Tareas
- A) ¿Gracias a qué cosas no han entrado en bucle, según el subtítulo del artículo sobre el confinamiento con un bebé?
- B) Prosigue el artículo sobre el confinamiento con un bebé a partir de su última frase.

Texto de lectura
▼

El vecino viste de verde
Si no hemos entrado en bucle es gracias a la paellita de los sábados, a los ‘televermuts’ que acaban en ‘teletardeos’ y a nuestros maravillosos vecinos
Faltan unos minutos para las siete de la mañana. En casa hace ya mucho que no suena la alarma. El despertador duerme en una cuna de colecho. Abro un ojo y la veo ahí, a mi izquierda, tan risueña, haciendo una invertida de esas que hacía en clase de yoga en mi otra vida, la de antes del confinamiento, la de antes de la maternidad. Abro el otro ojo, le sonrío, pega un grito. Vale, ya es de día. Aunque no entra el sol por la ventana, ella decide cuándo es de día. Y punto. Ahora es de día y toca jugar. Vuelve a gritar, por si no nos hemos enterado.
El confinamiento, con un bebé y dos padres...
Faltan unos minutos para las siete de la mañana. En casa hace ya mucho que no suena la alarma. El despertador duerme en una cuna de colecho. Abro un ojo y la veo ahí, a mi izquierda, tan risueña, haciendo una invertida de esas que hacía en clase de yoga en mi otra vida, la de antes del confinamiento, la de antes de la maternidad. Abro el otro ojo, le sonrío, pega un grito. Vale, ya es de día. Aunque no entra el sol por la ventana, ella decide cuándo es de día. Y punto. Ahora es de día y toca jugar. Vuelve a gritar, por si no nos hemos enterado.

▲

Conjunto de datos
▼

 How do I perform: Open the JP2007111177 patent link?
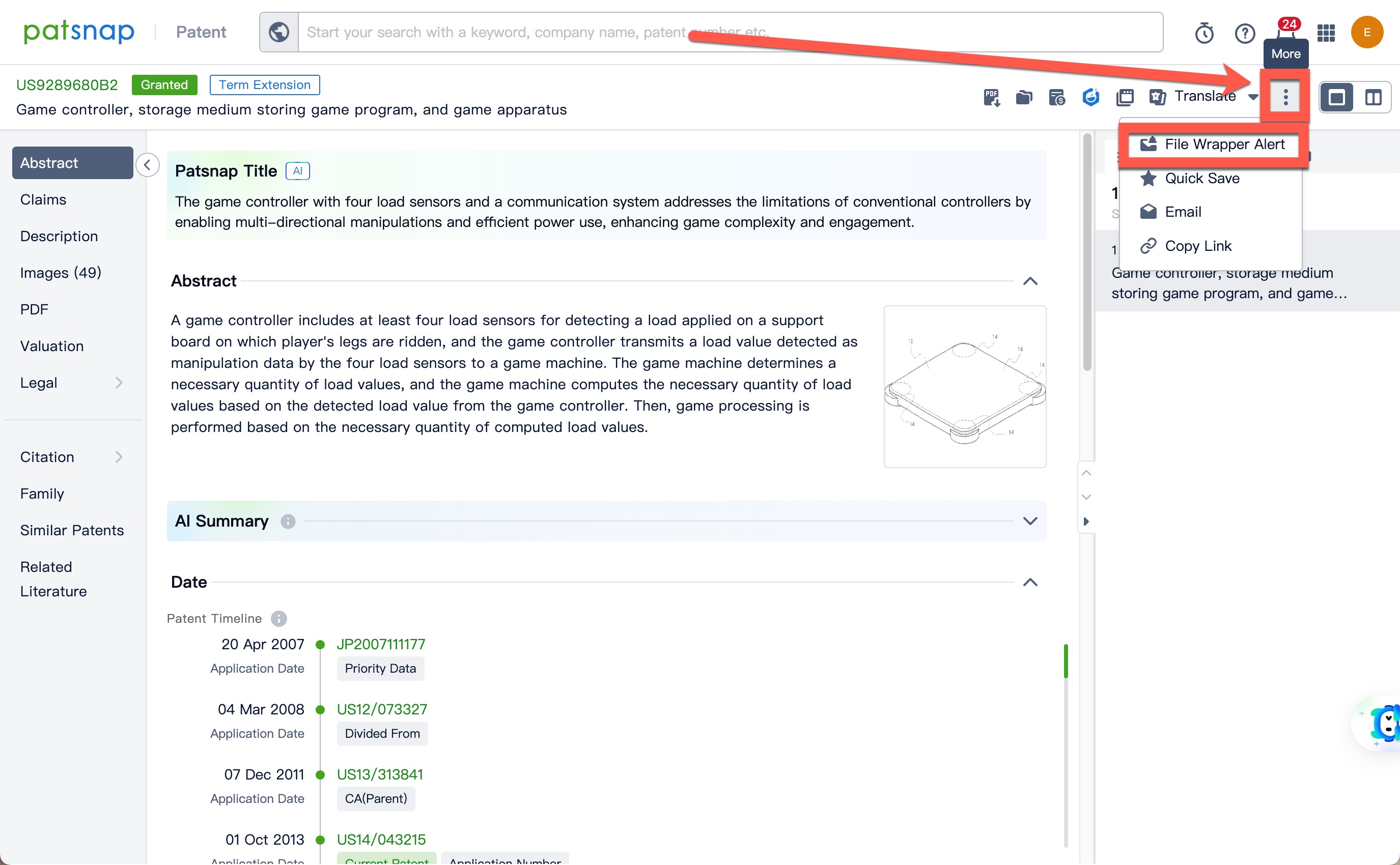pos(381,644)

▲

Respuestas
- A)
- La paellita de los sábados
- Los ‘televermuts’ que acaban en ‘teletardeos’
- Los maravillosos vecinos

- B)
El confinamiento, con un bebé y dos padres primerizos enganchados al teletrabajo no es fácil. Pero qué es fácil estos días.
Aquí se cambian pañales y se alimenta a la criatura cada dos horas. Y eso que creíamos que la niña no comía mucho (ya saben los padres: los percentiles y sus lecturas). Sin guardería, no damos abasto. Nos quedamos cortos con la compra. Nos faltan ollas limpias. Nos faltan manos. Y tiempo. Porque Olivia también teletrabaja. Y tiene videoconferencias de diez minutos con sus profesoras cuatro veces al día. Además, cuando no come (o duerme, menos de lo que querríamos), quiere jugar. Y puede jugar sola, pero tiene que verte. Si no, se lía a dar gritos. Otra vez. Al principio es graciosísima. Y tú gritas también. Y te ríes. A carcajadas, a veces. Hasta que te vences. ¿Pero cuándo dará por descubierta su capacidad pulmonar esta niña? Socorro. Que está experimentando, dicen. Pues que experimente calladita. Y así, empalmando una minicrisis con otra, avanza el día.
Los mayores de la casa nos separamos. Uno, al estudio. El otro, a la oficina que hemos montado en el salón-comedor, que el pisito no da para tanto. Y cuando la pequeña quiere hacer una siesta se habilita el tercer espacio, donde escribo estas líneas, por cierto: una estantería alta donde poner el portátil y poder dormir al bebé metido en su mochila de porteo. Llegas al teclado de milagro, pero puedes balancearte con una cadencia maravillosa que la deja frita. Y calladita.
Yo, que soy una maniática del orden, me he permitido dejar la cama sin hacer más de un día. Yo, que me creía muy divina, voy todo el día en leggings, descalza, ni un rastro de rímel y el pelo por planchar. Para compensar, me paso las horas poniéndome cremita en los labios. Blackberry shine, dice la barra. A ver si así brillo un poco y hago mejor cara, me digo. Sé que no termina de funcionar, pero no me da para más este confinamiento.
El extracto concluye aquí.